Based on this argument, I agree that, if uint8_t exists, then both it and unsigned char have identical representations: 8 value bits and 0 padding bits. That doesn't seem to force them to be the same type (e.g., 6.2.5p14).

Is it allowed that uint8_t is typedef'd to an extended unsigned integer type (6.2.5p6) with the same representation as unsigned char? Certainly it must be typedef'd (7.18.1.1p2), and it cannot be any standard unsigned integer type other than unsigned char (or char if it happens to be unsigned). This hypothetical extended type would not be a character type (6.2.5p15) and thus would not qualify for aliased access to an object of an incompatible type (6.5p7), which strikes me as the reason a compiler writer would want to do such a thing.

Answer 1

uint8_t may exist and be a distinct type from unsigned char.

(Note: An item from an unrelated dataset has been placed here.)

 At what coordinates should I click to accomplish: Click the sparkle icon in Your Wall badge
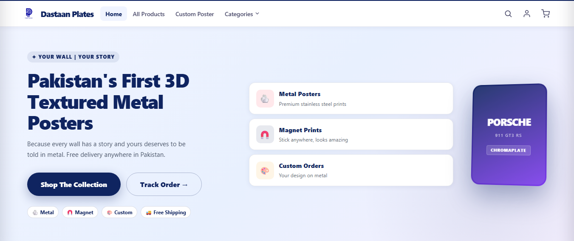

One significant implication of this is in overload resolution; it is platform-dependent whether:

uint8_t by = 0;
std::cout << by;

uses

1. operator<<(ostream, char)
2. operator<<(ostream, unsigned char) or
3. operator<<(ostream, int)

Answer 2

int8_t and uint8_t differ only by REPRESENTATION and NOT the content(bits). int8_t uses lower 7 bits for data and the 8th bit is to represent "sign"(positive or negative). Hence the range of int8_t is from -128 to +127 (0 is considered a positive value).

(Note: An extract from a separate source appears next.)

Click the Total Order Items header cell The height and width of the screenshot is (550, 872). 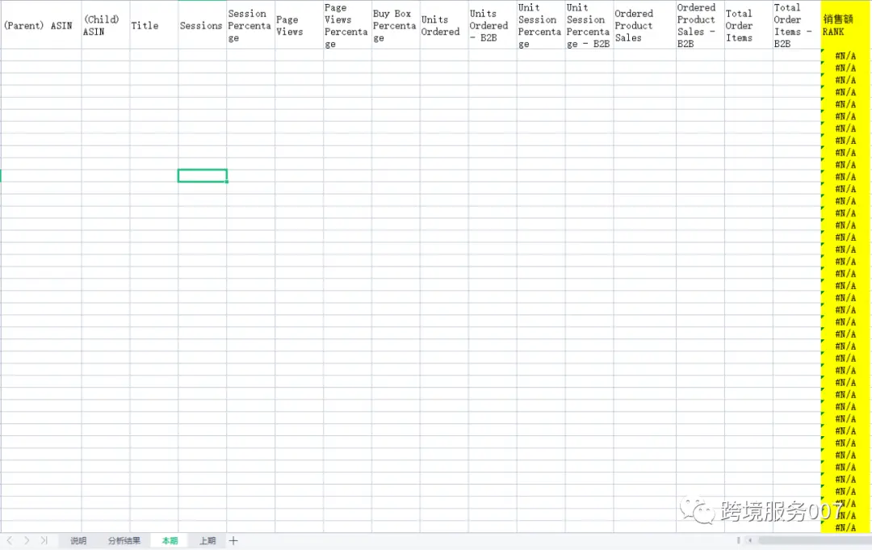click(x=748, y=25)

uint8_t is also 8 bits wide, BUT the data contained in it is ALWAYS positive. Hence the range of uint8_t is from 0 to 255.

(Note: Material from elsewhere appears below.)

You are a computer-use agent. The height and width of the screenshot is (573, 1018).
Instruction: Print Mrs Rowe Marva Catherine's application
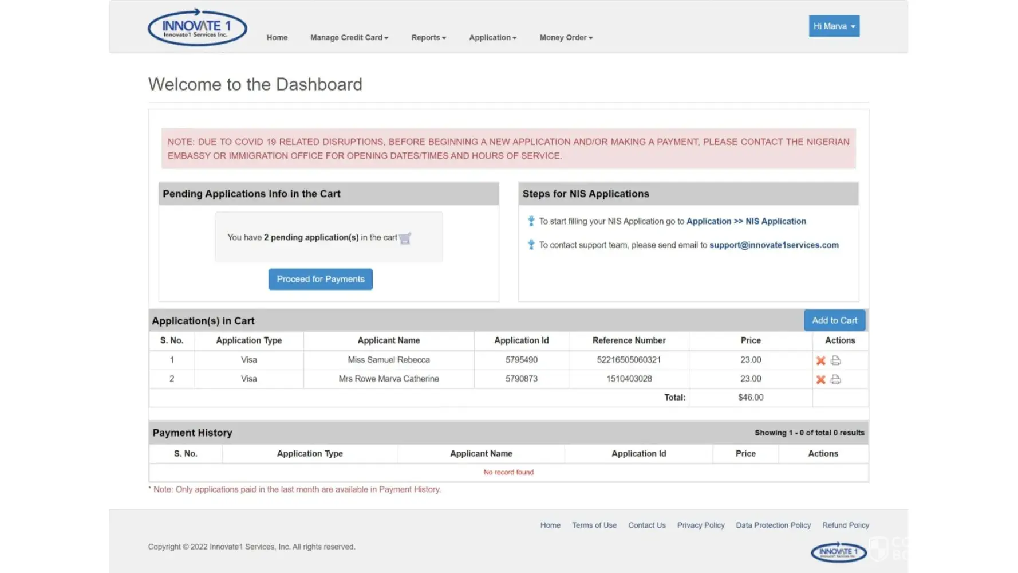tap(836, 379)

Considering this fact, char is 8 bits wide. unsigned char would also be 8 bits wide but without the "sign". Similarly short and unsigned short are both 16 bits wide.

IF however, "unsigned int" be 8 bits wide, then .. since C isn't too type-nazi, it IS allowed. And why would a compiler writer allow such a thing? READABILITY!

Answer 3

In 6.3.1.1 (1) (of the N1570 draft of the C11 standard), we can read

The rank of any standard integer type shall be greater than the rank of any extended integer type with the same width.

So the standard explicitly allows the presence of extended integer types of the same width as a standard integer type.

There is nothing in the standard prohibiting a

typedef implementation_defined_extended_8_bit-unsigned_integer_type uint8_t;

if that extended integer type matches the specifications for uint8_t (no padding bits, width of 8 bits), as far as I can see.

So yes, if the implementation provides such an extended integer type, uint8_t may be typedef'ed to that.

Answer 4

If uint8_t exists, the no-padding requirement implies that CHAR_BIT is 8. However, there's no fundamental reason I can find why uint8_t could not be defined with an extended integer type. Moreover there is no guarantee that the representations are the same; for example, the bits could be interpreted in the opposite order.

While this seems silly and gratuitously unusual for uint8_t, it could make a lot of sense for int8_t. If a machine natively uses ones complement or sign/magnitude, then signed char is not suitable for int8_t. However, it could use an extended signed integer type that emulates twos complement to provide int8_t.